Saved entries:

******

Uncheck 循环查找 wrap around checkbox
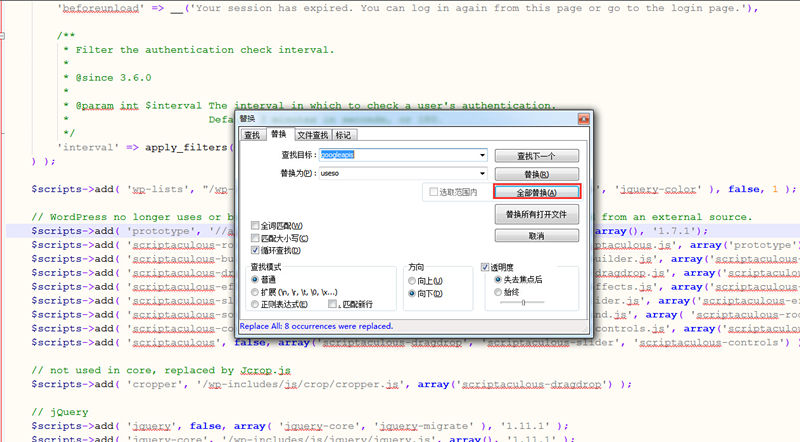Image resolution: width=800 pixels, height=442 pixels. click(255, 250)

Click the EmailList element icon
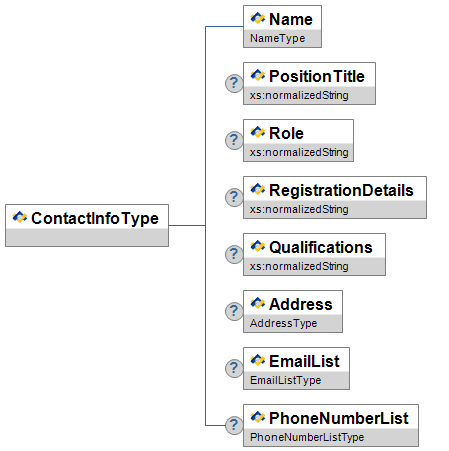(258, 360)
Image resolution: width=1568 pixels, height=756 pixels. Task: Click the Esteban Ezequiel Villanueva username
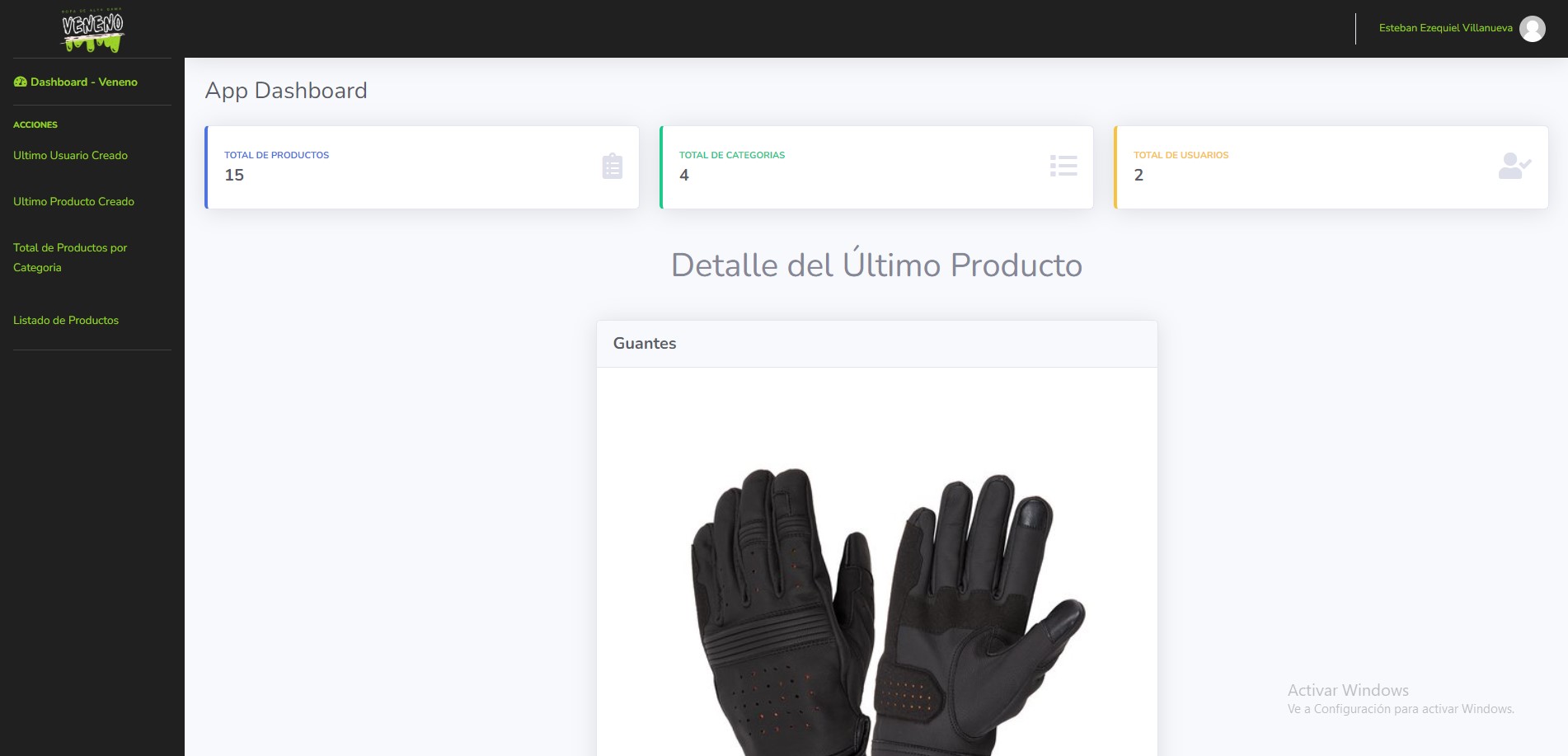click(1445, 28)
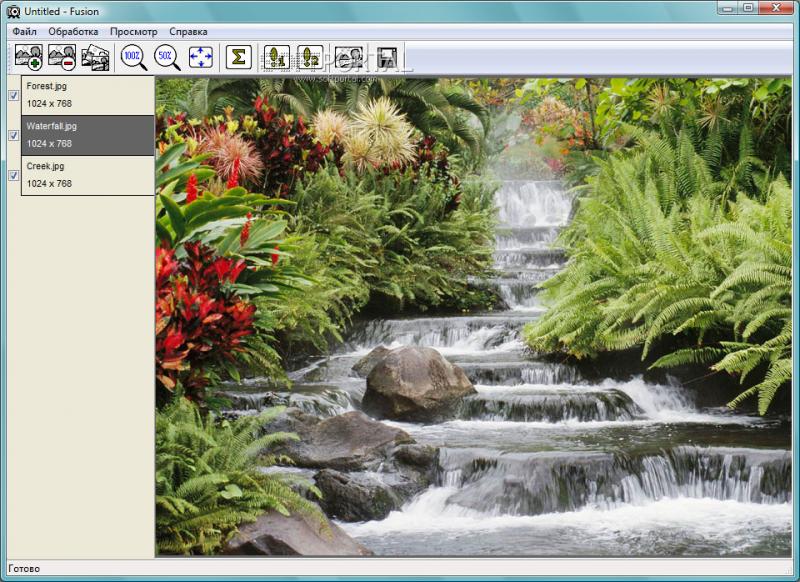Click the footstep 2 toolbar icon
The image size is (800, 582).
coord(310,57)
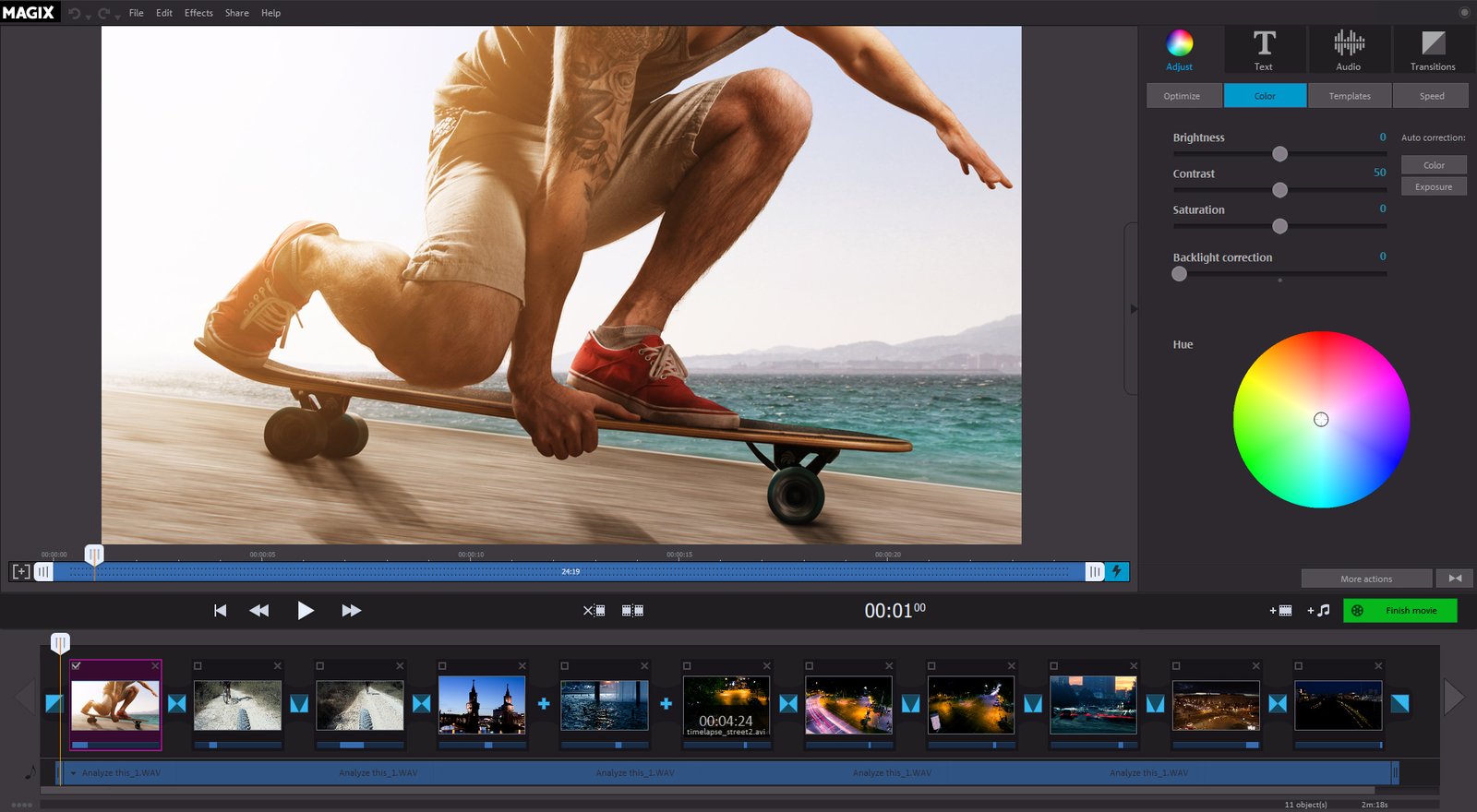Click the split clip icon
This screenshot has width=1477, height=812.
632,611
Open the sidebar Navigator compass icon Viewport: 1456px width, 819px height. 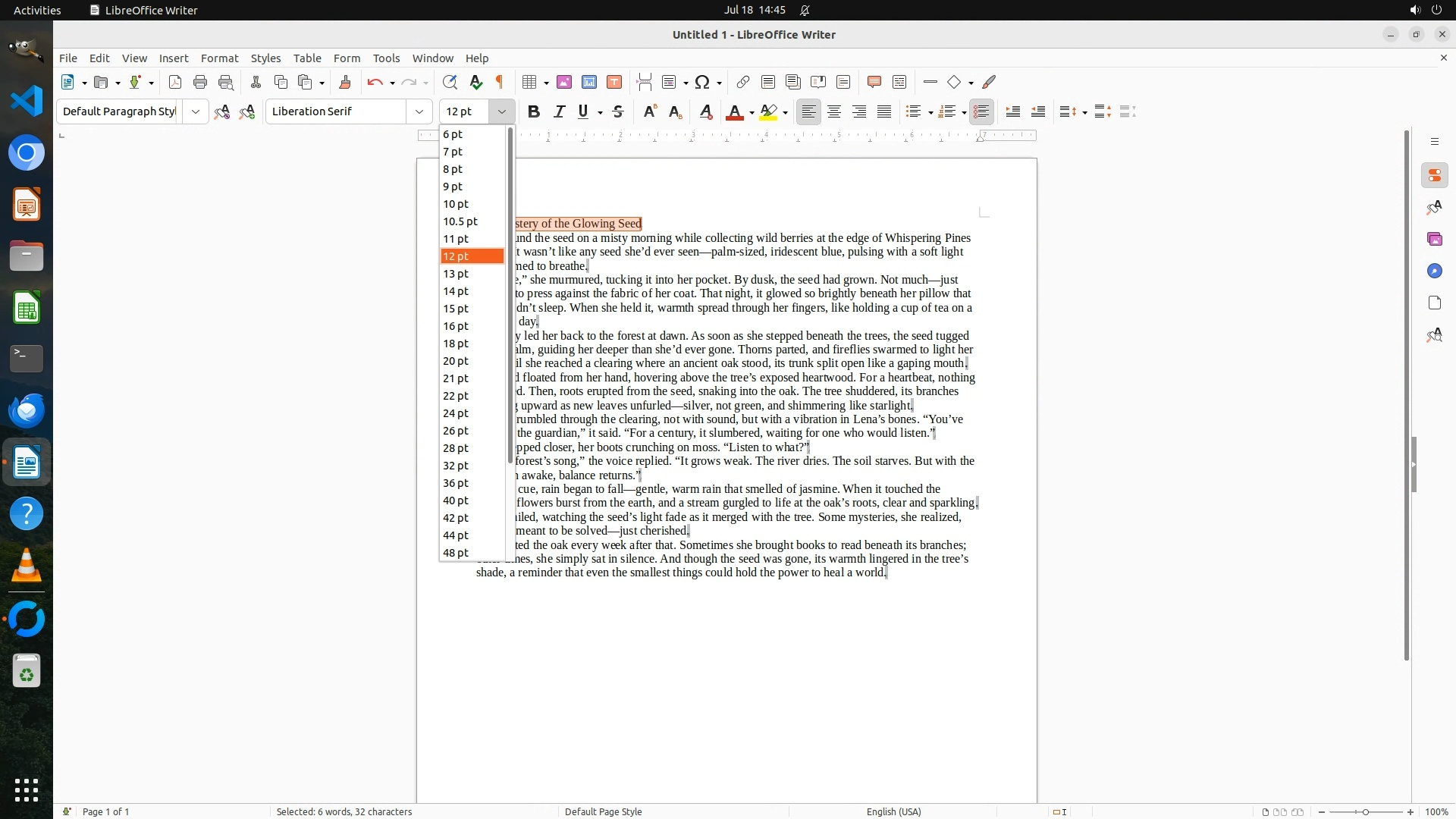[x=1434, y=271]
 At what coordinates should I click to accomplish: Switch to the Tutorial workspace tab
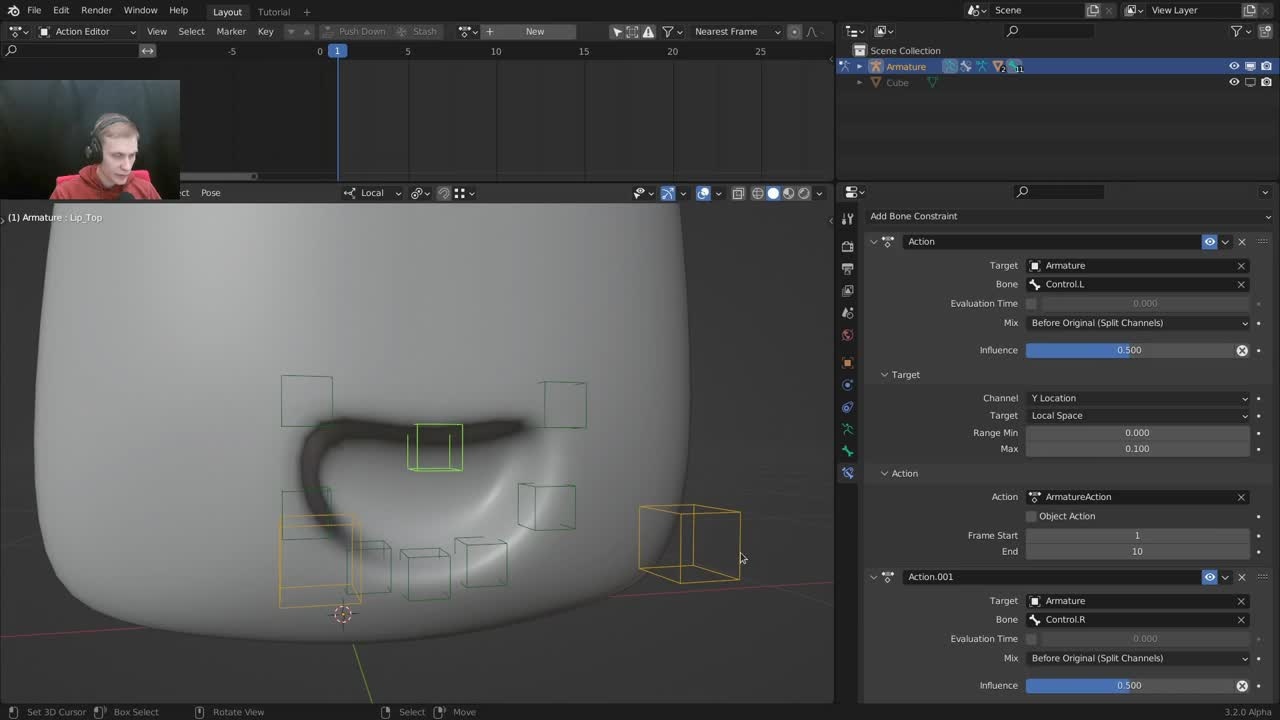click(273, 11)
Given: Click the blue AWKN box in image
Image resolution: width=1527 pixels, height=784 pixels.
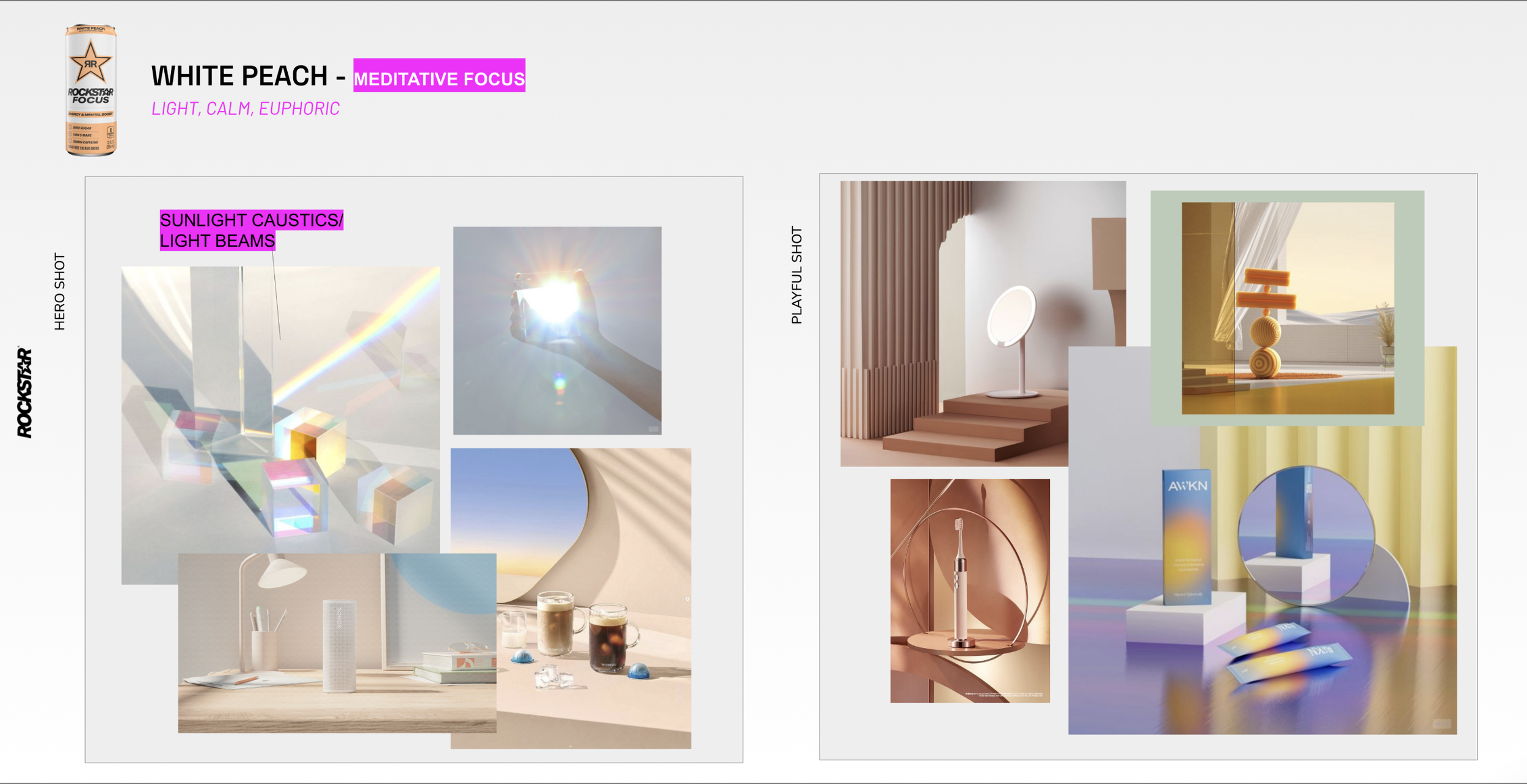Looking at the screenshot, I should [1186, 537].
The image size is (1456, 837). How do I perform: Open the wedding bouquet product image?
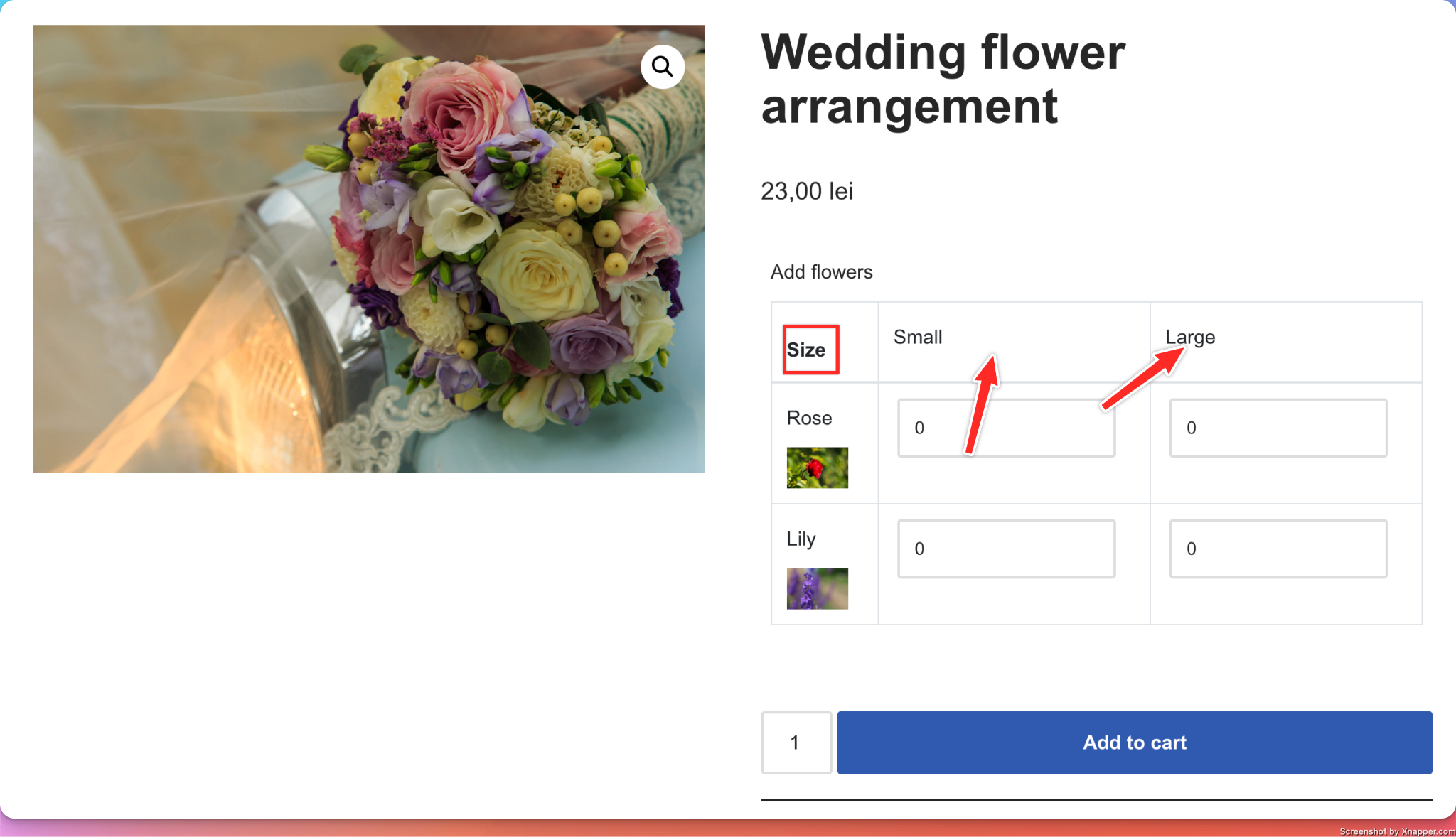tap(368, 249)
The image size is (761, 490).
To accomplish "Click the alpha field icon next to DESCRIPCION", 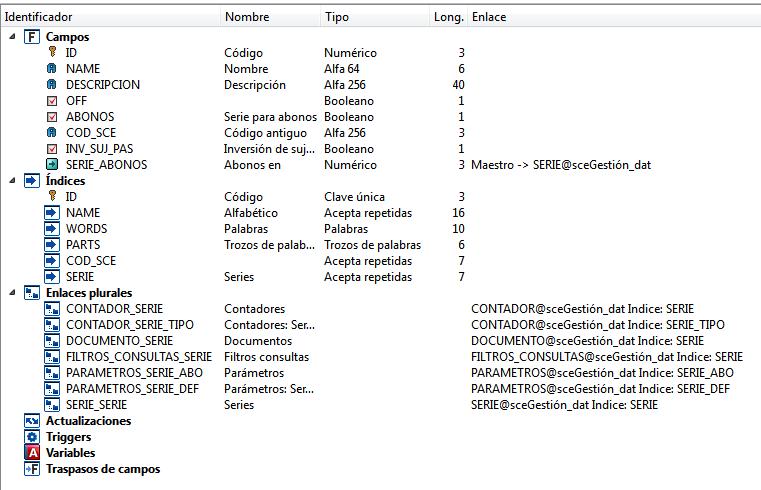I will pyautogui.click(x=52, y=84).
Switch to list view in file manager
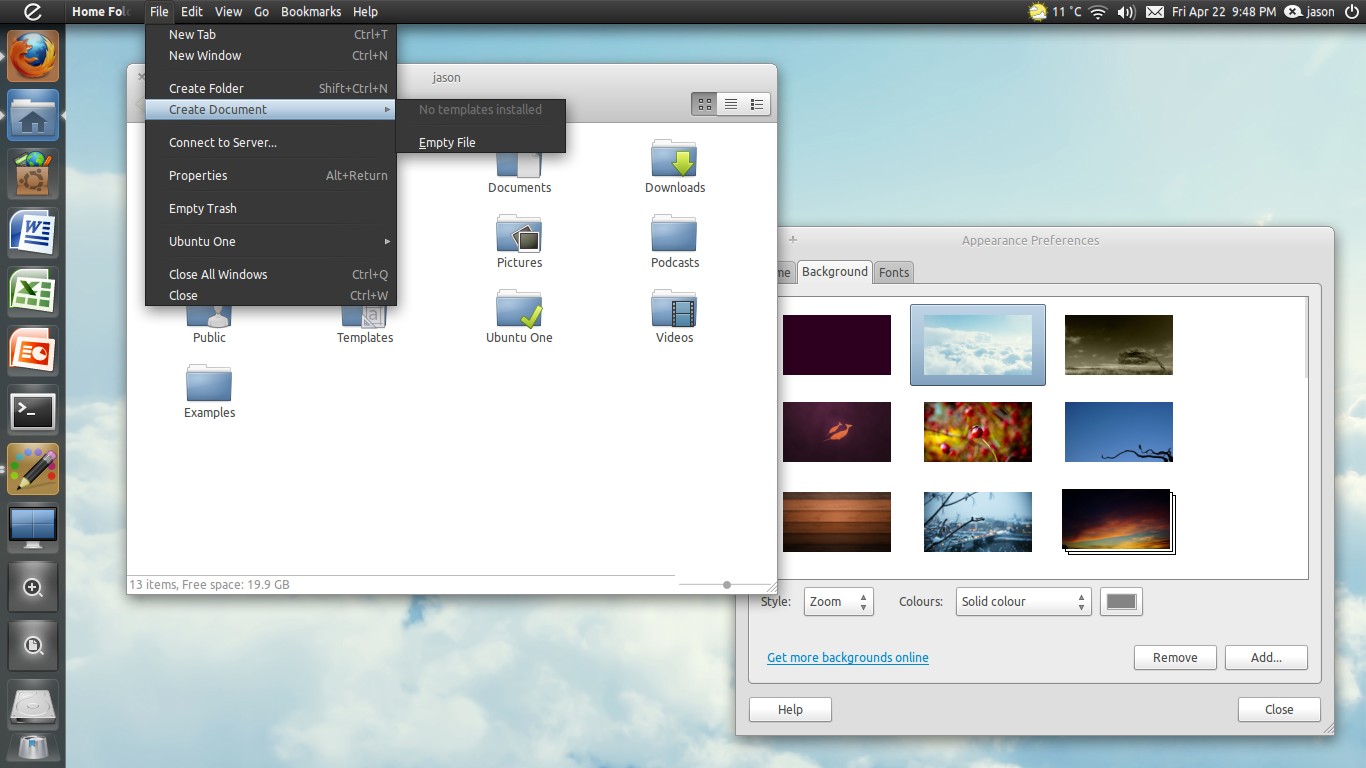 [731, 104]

******

To do:
Tally the lines in the records above that contain the string "size", treating uppercase and lowercase as different, and give only the number.

Answer for the task:
3